Political correctness is so pervasive that sometimes only the most egregious examples ruffle our feathers. Do you ever wonder: How can anyone in their right mind ever say/do that? OK, maybe they're not in their right minds, but the sentinels of correctness can drive one to distraction, so even very gracious and smart people succumb to conformity in order to stay off their radar.
I work for a safety and health organization, part of a state agency, that is composed of top-notch researchers. Our mandate is to elucidate and eradicate the workplace safety and health hazards that are the preponderance of workers' compensation claims -- things like musculoskeletal disorders, industrial-hygiene shortcomings, workplace violence and slip/trips/falls.
These are equal-opportunity hazards: The slippery ladders and toxic chemicals don't care whence you came. Nevertheless, the researchers are being compelled to delve into fuzzy notions of social inequity as it pertains to health-care disparities.
Superfluous to our charter, the PhDs assemble in workgroups whose mandate is: "Incorporate an understanding of the link between racism and health outcomes into our work, and be accountable to oppressed populations, considering our position of privilege and power as researchers."

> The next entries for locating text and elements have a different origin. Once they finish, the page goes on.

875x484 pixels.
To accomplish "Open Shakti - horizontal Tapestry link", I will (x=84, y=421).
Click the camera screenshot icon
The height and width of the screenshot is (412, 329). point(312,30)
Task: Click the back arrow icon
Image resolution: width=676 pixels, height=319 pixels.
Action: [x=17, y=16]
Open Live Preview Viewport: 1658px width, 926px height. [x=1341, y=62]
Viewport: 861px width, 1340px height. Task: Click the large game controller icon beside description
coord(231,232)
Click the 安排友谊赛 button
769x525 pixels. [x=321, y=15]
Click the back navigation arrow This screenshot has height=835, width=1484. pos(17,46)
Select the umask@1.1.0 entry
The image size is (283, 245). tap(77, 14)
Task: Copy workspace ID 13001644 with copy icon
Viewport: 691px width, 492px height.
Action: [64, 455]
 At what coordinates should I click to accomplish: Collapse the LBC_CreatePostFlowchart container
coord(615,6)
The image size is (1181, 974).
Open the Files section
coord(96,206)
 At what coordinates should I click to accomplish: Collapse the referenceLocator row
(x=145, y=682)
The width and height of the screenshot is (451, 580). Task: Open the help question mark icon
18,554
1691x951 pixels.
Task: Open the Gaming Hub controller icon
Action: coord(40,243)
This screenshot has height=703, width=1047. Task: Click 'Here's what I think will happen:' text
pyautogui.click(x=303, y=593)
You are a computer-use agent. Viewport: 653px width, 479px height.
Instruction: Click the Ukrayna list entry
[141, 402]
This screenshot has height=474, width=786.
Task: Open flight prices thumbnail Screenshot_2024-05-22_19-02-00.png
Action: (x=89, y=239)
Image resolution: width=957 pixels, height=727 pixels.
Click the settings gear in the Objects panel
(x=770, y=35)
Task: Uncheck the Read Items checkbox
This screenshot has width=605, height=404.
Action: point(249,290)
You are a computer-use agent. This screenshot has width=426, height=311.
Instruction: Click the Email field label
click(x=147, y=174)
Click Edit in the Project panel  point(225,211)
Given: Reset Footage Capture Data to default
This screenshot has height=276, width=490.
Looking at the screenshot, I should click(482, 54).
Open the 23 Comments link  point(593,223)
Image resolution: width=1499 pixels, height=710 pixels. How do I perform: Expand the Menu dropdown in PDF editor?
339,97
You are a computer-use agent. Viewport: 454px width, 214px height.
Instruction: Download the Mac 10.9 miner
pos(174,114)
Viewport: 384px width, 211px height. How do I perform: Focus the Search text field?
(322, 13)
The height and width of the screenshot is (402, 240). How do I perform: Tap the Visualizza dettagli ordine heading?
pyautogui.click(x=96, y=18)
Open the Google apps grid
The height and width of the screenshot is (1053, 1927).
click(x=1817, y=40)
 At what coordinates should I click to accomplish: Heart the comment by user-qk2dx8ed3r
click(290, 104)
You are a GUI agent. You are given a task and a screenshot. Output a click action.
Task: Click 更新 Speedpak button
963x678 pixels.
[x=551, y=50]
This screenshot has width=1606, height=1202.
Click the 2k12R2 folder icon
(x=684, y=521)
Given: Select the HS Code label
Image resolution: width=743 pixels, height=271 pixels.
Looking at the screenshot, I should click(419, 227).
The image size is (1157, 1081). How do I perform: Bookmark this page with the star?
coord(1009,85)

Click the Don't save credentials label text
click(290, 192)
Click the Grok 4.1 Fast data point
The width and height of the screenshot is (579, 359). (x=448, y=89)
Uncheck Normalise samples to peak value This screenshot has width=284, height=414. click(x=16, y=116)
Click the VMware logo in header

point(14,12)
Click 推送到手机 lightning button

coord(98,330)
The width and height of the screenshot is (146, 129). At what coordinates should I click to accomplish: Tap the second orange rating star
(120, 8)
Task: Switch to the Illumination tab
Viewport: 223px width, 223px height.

The distraction from their mission is renegade, but the prism through which they investigate apparent disparities is pernicious: racism. Action items include pondering race as a social construct, the exercise of privilege, and all of the different kinds of subtle racism, particularly as it relates to unequal health access and outcomes. The meeting agenda proposes that "every new project consider race and ethnicity" and that we focus on subtle and unconscious racism.
Being asked to uncover subtle racism in our subconscious dwellings reminds me of those psychic "precogs" from the Tom Cruise movie Minority Report who can predict crime before it happens. But instead of dreaming of murder, the precogs of political correctness dream of racism.
In our mission of alleviating costly workplace hazards, we are accountable to our state's taxpayers and to various federal grants, few of which stipulate racism as an imperative. It's all quite dissonant when examined in light of the recent findings by Angus Deaton, a Nobel Prize winner in economics, and his colleague Anne Case demonstrating that mortality and morbidity rates among middle-aged whites are rising dramatically relative to other groups.
Turns out that education is the key predictor of health outcomes. And the research by Deaton and Case corroborate this; for example, the mortality rate for middle-aged whites with no more than a high-school education increased by 22.3 percent between 1999 and 2013.
The main barriers to educational attainment certainly have a disproportionate impact on low-income families, but focusing purely on racism diverts attention from the poor schools, unstable families, bad neighborhoods and drug abuse that are primary causes of the "achievement gap."
While my workplace is full of magnanimous and caring people who've made significant contributions to workplace safety and health research, they've taken a detour from the sunlit uplands of relevant research into the roiling hinterlands of racial politics. To a large degree, their navigator has been the American Public Health Association.
The APHA hosted a series of webinars on "The Impact of Racism on the Health and Well-Being of the Nation." The webinar webpage betrays a pre-cog predisposition, stating that "the recent events in Charleston, South Carolina, Baltimore, Maryland, and Ferguson, Missouri, remind us that stigma, inequalities and civil rights injustices remain in our society today."
Are you wondering how these horrific events relate in any direct way to the aching backs and carpal-tunnel afflictions of the workplace? So am I. But I know why learned, devoted PhDs whose mission is to make the workplace safer for everyone feel obliged to consider race in every new project: to protect themselves from the precogs.